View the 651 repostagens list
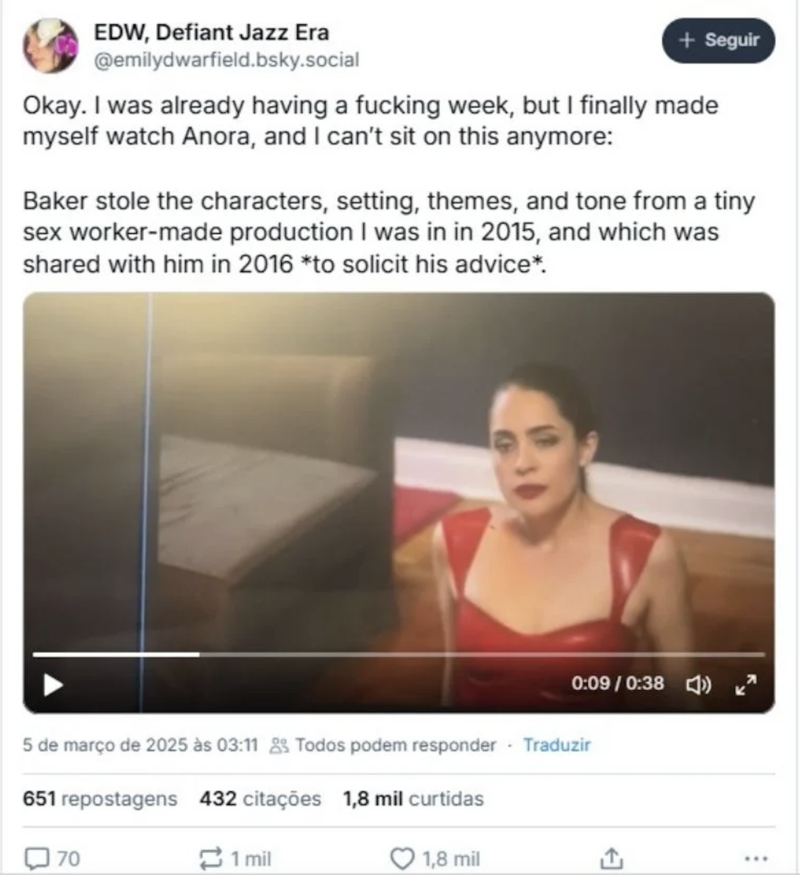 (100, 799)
* * *
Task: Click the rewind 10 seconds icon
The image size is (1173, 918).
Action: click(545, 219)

The task. Extract and reproduce the lines of the items beginning with the line containing "Task: Click the rewind 10 seconds icon" and ending with the line containing "Action: click(545, 219)", including both of those lines.

Result of the task.
Task: Click the rewind 10 seconds icon
The image size is (1173, 918).
Action: click(545, 219)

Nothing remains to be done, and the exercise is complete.